** What you will do **
Print the listing exactly as it stands. Skip every picture.

*** Opening Records shown ***

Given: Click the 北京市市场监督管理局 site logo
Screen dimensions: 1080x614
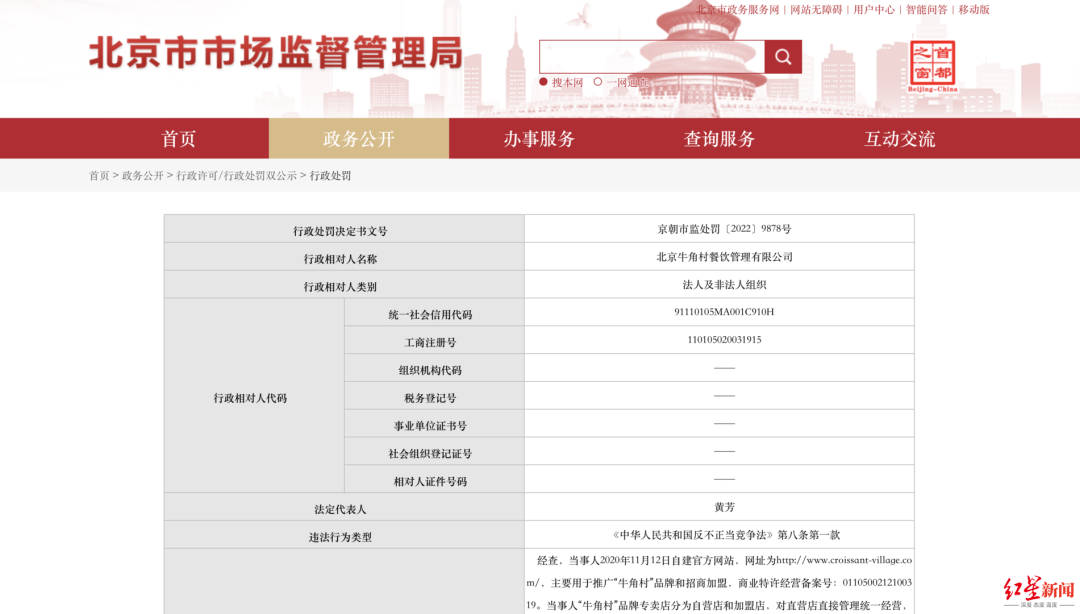Looking at the screenshot, I should click(276, 53).
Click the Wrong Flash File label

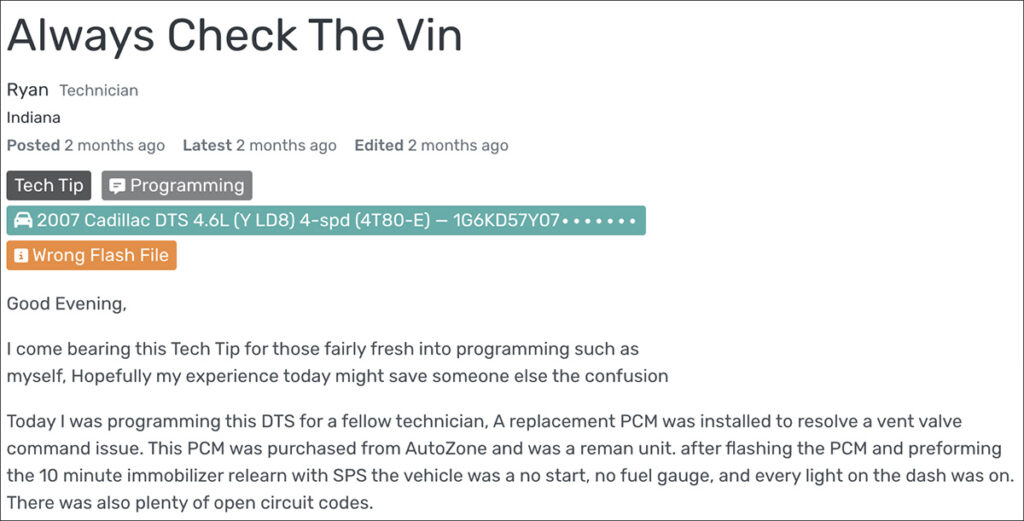pyautogui.click(x=100, y=256)
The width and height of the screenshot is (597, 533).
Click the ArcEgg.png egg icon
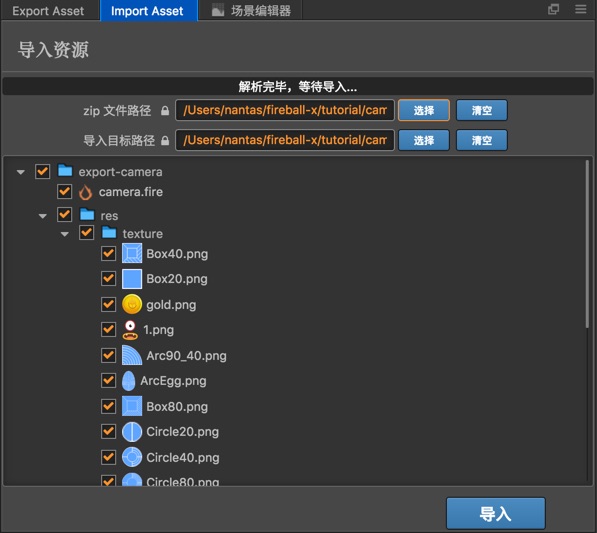[129, 381]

*** Closing Records shown ***

** Result **
Given: Click the 北京市市场监督管理局 site logo
Screen dimensions: 1080x614
Looking at the screenshot, I should click(276, 53).
Click the Wrong Flash File label

pyautogui.click(x=100, y=256)
The width and height of the screenshot is (597, 533).
Click the ArcEgg.png egg icon
[129, 381]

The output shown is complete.